Dampaknya seisi surga sunyi senyap. Kapan itu terjadi? Ketika meterai ketujuh
dibukakan. Meterai ketujuh itu identik dengan tujuh sangkakala yang setiap kali
ditiup menimbulkan berbagai wujud murka Allah yang menghancurkan jagat raya yang
cemar dosa ini. Boleh jadi, hal ini menandakan murka Allah terakhir yang kelak
digambarkan secara terbatas oleh berbagai petaka di bumi saat ini. Di hadapan
puncak murka Allah itulah, seisi surga sunyi senyap karena gentar.
Murka Allah bukan hanya bersumber pada keadilan dan
kekudusan-Nya. Murka-Nya berkaitan dengan doa-doa para orang kudus. Doa mereka
yang tertindas, doa yang memohon keadilan Allah. Doa-doa dan dupa penyembahan
kepada Allah itulah yang meledak bak halilintar dan gempa bumi ketika
dilemparkan ke bumi (Why. 8:5). Doa bukan hal sepele. Ia alat anugerah Allah
bagi umat-Nya. Melalui doa Allah memelihara umat-Nya dan menghakimi dunia ini.
Setengah jam sunyi senyap di surga ketika meterai terakhir
dibuka tidak boleh dihitung dengan menit dan detik, melainkan murni adalah gaya
bahasa.
Saat Surga hening, terdiam sesaat, itu terjadi karena penghuni Surga, para malaikat mengetahui bahwa hari murka Allah segera datang.
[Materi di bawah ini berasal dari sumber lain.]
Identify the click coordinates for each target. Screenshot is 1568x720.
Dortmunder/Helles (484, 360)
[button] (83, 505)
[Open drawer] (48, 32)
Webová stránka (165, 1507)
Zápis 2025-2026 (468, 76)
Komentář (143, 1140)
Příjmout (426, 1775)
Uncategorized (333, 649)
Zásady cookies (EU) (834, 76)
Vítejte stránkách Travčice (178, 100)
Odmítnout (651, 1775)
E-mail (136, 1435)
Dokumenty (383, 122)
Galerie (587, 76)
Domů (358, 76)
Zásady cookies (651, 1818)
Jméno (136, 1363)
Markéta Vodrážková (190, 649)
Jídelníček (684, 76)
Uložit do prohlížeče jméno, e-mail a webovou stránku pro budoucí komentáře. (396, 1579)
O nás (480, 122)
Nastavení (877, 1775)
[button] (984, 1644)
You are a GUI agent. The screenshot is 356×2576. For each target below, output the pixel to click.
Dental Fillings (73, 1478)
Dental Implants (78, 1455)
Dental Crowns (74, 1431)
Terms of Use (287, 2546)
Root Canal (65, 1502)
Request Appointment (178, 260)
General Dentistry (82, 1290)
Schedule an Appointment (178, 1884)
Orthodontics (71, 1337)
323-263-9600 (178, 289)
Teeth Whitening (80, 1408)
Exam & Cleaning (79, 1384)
Allah yang penuh rahmat dan kasih mengambil langkah dalam keadilan dan kekudusanNya untuk menghakimi bumi. Murka Allah bukan karena Allah tidak bisa mengendalikan emosi, tetapi ini berbicara mengenai keadilan Allah. kok bisa Allah murka? Bukankah Allah itu kasih, penyanyang dan penuh rahmat? Yaa Allah itu kasih, penuh kasih, penyayang, tetapi jangan lupa pula Allah itu Adil dan Kudus, dimana dosa harus dihukumkan.
Allah itu adil dan benar. Kalau saat ini saudara mengalami
ketidakadilan, difitnah, ditipu, mengalami banyak aniaya, sabarlah, waktunya
tiba penghakiman Allah akan segera datang.
Allah masih menahan murkaNya untuk dapat menyelamatkan
manusia. Sama seperti perumpamaan tuan yang ingin menyabit lalang diantara
gandum. Sang Tuan menahan dirinya, menanti sampai gandum tersebut masak,
barulah dia akan menyabit dan membakar lalang.
Jangan menganggap ringan akan kemurahan hati Allah. Dosa
akan segera dihukum, karena itu kalau masih bermain-main dengan dosa, segeralah
tinggalkan sebelum murka Allah datang.
Have a blessed day !
Terimakasih Pak Yacub. Tuhan Yesus Memberkati.